Exercise data:
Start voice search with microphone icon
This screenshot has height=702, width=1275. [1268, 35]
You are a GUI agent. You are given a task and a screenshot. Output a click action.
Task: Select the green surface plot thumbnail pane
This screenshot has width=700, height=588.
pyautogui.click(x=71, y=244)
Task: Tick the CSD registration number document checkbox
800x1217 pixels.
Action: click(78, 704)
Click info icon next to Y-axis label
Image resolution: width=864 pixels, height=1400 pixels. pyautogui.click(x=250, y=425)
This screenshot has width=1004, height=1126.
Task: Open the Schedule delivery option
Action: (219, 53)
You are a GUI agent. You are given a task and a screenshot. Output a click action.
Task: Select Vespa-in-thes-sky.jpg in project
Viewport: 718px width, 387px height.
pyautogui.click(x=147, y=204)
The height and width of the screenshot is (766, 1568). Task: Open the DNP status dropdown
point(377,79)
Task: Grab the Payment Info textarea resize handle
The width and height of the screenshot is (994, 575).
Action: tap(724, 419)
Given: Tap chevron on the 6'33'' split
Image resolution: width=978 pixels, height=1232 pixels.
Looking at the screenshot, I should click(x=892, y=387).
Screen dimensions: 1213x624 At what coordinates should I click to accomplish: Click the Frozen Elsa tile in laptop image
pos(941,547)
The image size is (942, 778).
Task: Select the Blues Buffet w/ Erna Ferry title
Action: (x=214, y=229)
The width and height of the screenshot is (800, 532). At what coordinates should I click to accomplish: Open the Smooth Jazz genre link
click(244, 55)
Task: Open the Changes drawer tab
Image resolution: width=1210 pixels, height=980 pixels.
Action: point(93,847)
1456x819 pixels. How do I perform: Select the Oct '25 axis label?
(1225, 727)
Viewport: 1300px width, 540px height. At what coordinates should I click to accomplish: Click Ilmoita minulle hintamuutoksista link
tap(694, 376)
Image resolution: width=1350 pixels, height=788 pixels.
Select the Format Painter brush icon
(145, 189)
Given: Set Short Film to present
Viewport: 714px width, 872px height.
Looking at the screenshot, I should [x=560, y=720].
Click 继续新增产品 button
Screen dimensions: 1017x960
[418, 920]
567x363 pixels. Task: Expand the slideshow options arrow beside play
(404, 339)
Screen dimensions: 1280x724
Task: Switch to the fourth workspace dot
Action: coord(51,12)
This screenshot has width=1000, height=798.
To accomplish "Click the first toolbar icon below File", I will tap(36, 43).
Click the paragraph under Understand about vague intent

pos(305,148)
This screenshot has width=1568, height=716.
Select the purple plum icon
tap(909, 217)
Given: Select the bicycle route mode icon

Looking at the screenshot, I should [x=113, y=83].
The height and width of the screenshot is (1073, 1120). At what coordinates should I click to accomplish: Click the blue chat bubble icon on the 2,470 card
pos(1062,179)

Description of the task: Gather every line of the data that contains the string "what", treating uppercase and lowercase as different.

Task solution:
Screen dimensions: 1213x624 At what coordinates should I click to accomplish: Click the Frozen Elsa tile in laptop image
The width and height of the screenshot is (800, 532). At what coordinates should I click to accomplish: Open the Smooth Jazz genre link
Viewport: 1300px width, 540px height. At what coordinates should I click to accomplish: Click Ilmoita minulle hintamuutoksista link
The height and width of the screenshot is (1073, 1120). At what coordinates should I click to accomplish: Click the blue chat bubble icon on the 2,470 card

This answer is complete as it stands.